* TASK DESCRIPTION *
Could you output each line below precisely as it stands, without the images?

* INPUT FOR THIS TASK *
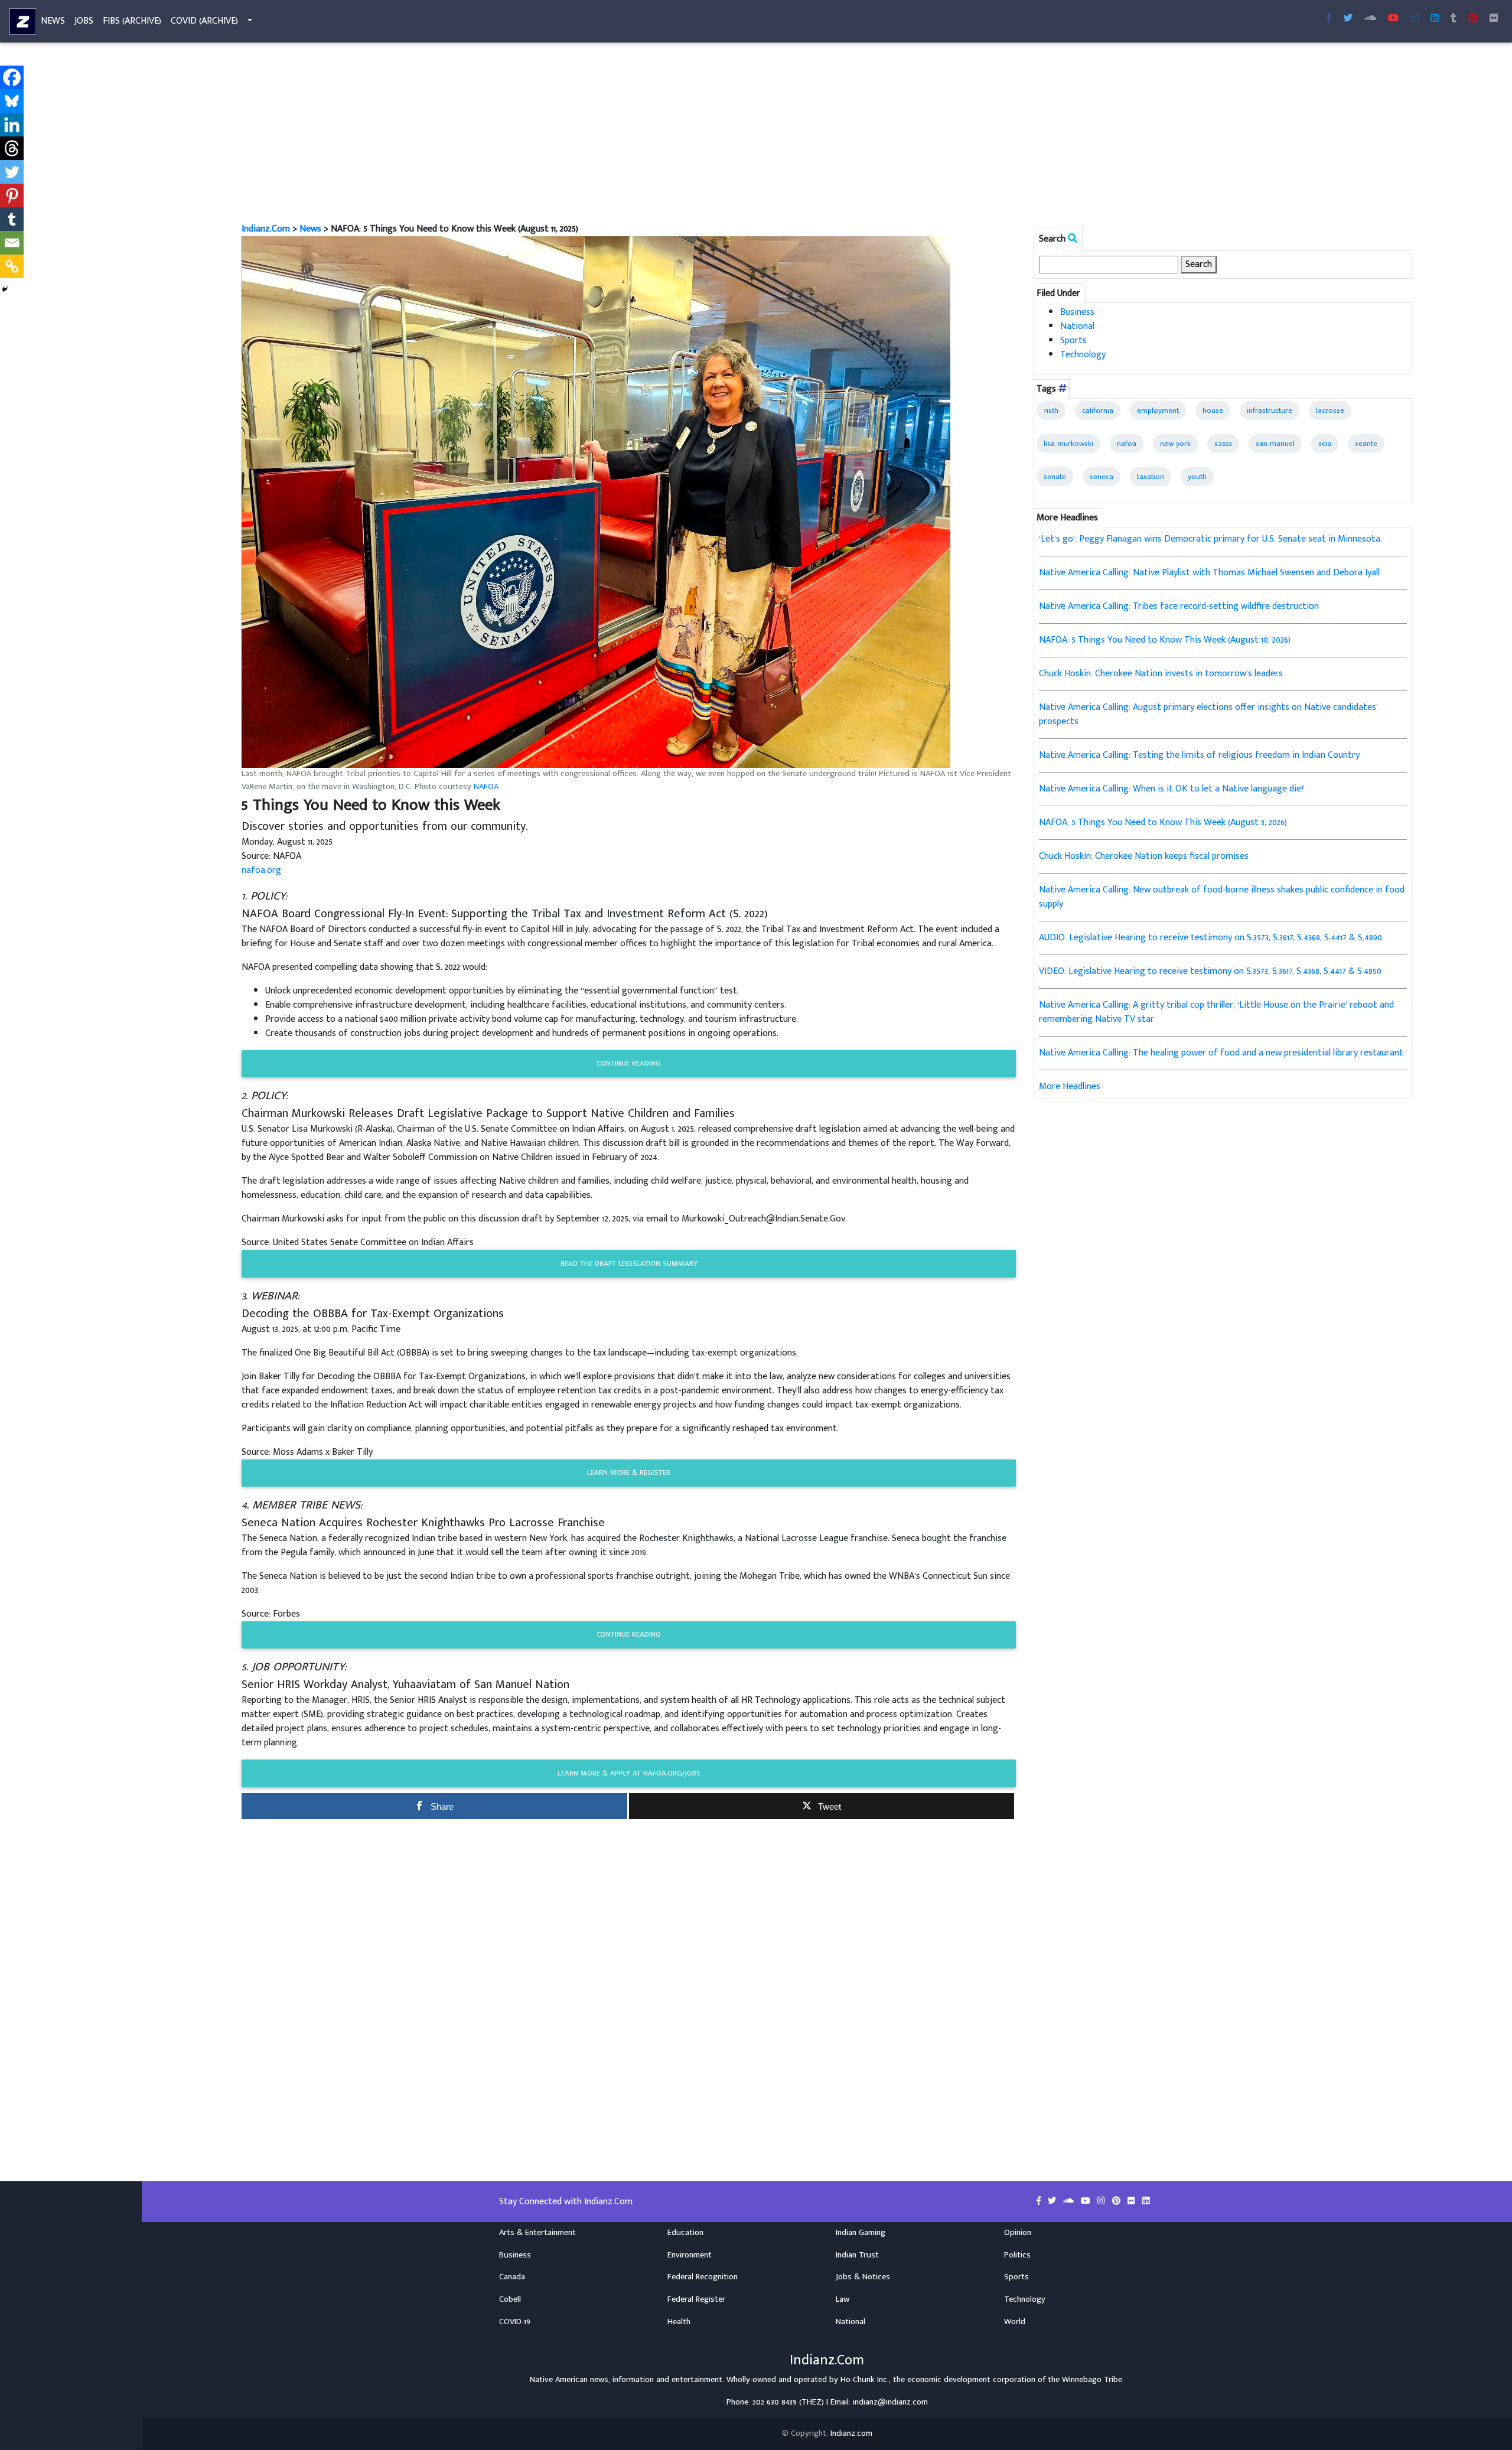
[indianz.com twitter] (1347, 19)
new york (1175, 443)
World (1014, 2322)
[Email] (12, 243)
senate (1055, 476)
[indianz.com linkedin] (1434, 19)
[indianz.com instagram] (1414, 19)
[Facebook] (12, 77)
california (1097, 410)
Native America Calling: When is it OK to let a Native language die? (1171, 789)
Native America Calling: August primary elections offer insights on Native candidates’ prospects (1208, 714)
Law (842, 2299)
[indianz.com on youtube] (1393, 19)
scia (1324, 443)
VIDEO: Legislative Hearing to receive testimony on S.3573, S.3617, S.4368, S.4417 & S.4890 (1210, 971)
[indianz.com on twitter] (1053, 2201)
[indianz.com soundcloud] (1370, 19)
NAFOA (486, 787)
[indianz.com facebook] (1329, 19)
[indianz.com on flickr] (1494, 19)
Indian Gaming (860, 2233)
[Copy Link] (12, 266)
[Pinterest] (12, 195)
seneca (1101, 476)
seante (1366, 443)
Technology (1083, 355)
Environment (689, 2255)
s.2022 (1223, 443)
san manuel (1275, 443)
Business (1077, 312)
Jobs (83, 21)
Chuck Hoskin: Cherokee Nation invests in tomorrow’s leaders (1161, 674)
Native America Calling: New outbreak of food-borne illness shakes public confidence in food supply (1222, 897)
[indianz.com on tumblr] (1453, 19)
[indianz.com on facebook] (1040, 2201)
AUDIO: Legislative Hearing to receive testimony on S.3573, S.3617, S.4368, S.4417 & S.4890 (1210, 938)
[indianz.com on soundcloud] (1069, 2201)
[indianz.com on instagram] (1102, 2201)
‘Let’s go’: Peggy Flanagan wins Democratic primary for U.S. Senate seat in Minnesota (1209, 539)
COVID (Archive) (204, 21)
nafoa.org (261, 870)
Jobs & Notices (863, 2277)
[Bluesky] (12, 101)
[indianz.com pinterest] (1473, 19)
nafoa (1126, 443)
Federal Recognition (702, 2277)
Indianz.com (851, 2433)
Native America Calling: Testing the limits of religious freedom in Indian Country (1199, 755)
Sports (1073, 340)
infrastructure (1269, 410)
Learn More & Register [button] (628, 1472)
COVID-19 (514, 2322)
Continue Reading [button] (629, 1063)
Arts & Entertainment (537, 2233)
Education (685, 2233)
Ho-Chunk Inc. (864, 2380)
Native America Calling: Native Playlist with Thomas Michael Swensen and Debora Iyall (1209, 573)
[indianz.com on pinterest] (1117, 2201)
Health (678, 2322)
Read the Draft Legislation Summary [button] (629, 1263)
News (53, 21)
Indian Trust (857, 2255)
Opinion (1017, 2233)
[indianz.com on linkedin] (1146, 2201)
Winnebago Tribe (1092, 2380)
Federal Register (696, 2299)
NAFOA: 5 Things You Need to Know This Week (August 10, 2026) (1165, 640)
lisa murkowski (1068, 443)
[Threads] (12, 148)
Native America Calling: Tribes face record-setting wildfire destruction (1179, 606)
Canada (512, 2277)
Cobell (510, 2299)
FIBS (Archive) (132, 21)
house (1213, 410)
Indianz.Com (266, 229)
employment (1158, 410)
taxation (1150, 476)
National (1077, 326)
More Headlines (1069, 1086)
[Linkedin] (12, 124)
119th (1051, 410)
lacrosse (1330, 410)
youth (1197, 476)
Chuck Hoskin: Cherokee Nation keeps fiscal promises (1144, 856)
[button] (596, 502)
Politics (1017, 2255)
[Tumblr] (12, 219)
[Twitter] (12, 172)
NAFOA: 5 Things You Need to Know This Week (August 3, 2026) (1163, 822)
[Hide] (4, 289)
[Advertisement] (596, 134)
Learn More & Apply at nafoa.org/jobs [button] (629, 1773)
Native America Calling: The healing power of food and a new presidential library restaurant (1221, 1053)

* COMPLETED EXERCISE *
[indianz.com twitter] (1347, 19)
new york (1175, 443)
World (1014, 2322)
[Email] (12, 243)
senate (1055, 476)
[indianz.com linkedin] (1434, 19)
[indianz.com instagram] (1414, 19)
[Facebook] (12, 77)
california (1097, 410)
Native America Calling: When is it OK to let a Native language die? (1171, 789)
Native America Calling: August primary elections offer insights on Native candidates’ prospects (1208, 714)
Law (842, 2299)
[indianz.com on youtube] (1393, 19)
scia (1324, 443)
VIDEO: Legislative Hearing to receive testimony on S.3573, S.3617, S.4368, S.4417 & S.4890 (1210, 971)
[indianz.com on twitter] (1053, 2201)
[indianz.com soundcloud] (1370, 19)
NAFOA (486, 787)
[indianz.com facebook] (1329, 19)
[indianz.com on flickr] (1494, 19)
Indian Gaming (860, 2233)
[Copy Link] (12, 266)
[Pinterest] (12, 195)
seneca (1101, 476)
seante (1366, 443)
Technology (1083, 355)
Environment (689, 2255)
s.2022 (1223, 443)
san manuel (1275, 443)
Business (1077, 312)
Jobs (83, 21)
Chuck Hoskin: Cherokee Nation invests in tomorrow’s leaders (1161, 674)
Native America Calling: New outbreak of food-borne illness shakes public confidence in food supply (1222, 897)
[indianz.com on tumblr] (1453, 19)
[indianz.com on facebook] (1040, 2201)
AUDIO: Legislative Hearing to receive testimony on S.3573, S.3617, S.4368, S.4417 & S.4890 (1210, 938)
[indianz.com on soundcloud] (1069, 2201)
[indianz.com on instagram] (1102, 2201)
‘Let’s go’: Peggy Flanagan wins Democratic primary for U.S. Senate seat in Minnesota (1209, 539)
COVID (Archive) (204, 21)
nafoa.org (261, 870)
Jobs & Notices (863, 2277)
[Bluesky] (12, 101)
[indianz.com pinterest] (1473, 19)
nafoa (1126, 443)
Federal Recognition (702, 2277)
Indianz.com (851, 2433)
Native America Calling: Testing the limits of religious freedom in Indian Country (1199, 755)
Sports (1073, 340)
infrastructure (1269, 410)
Learn More & Register [button] (628, 1472)
COVID-19 (514, 2322)
Continue Reading [button] (629, 1063)
Arts & Entertainment (537, 2233)
Education (685, 2233)
Ho-Chunk Inc. (864, 2380)
Native America Calling: Native Playlist with Thomas Michael Swensen and Debora Iyall (1209, 573)
[indianz.com on pinterest] (1117, 2201)
Health (678, 2322)
Read the Draft Legislation Summary [button] (629, 1263)
News (53, 21)
Indian Trust (857, 2255)
Opinion (1017, 2233)
[indianz.com on linkedin] (1146, 2201)
Winnebago Tribe (1092, 2380)
Federal Register (696, 2299)
NAFOA: 5 Things You Need to Know This Week (August 10, 2026) (1165, 640)
lisa murkowski (1068, 443)
[Threads] (12, 148)
Native America Calling: Tribes face record-setting wildfire destruction (1179, 606)
Canada (512, 2277)
Cobell (510, 2299)
FIBS (Archive) (132, 21)
house (1213, 410)
Indianz.Com (266, 229)
employment (1158, 410)
taxation (1150, 476)
National (1077, 326)
More Headlines (1069, 1086)
[Linkedin] (12, 124)
119th (1051, 410)
lacrosse (1330, 410)
youth (1197, 476)
Chuck Hoskin: Cherokee Nation keeps fiscal promises (1144, 856)
[button] (596, 502)
Politics (1017, 2255)
[Tumblr] (12, 219)
[Twitter] (12, 172)
NAFOA: 5 Things You Need to Know This Week (August 3, 2026) (1163, 822)
[Hide] (4, 289)
[Advertisement] (596, 134)
Learn More & Apply at nafoa.org/jobs [button] (629, 1773)
Native America Calling: The healing power of food and a new presidential library restaurant (1221, 1053)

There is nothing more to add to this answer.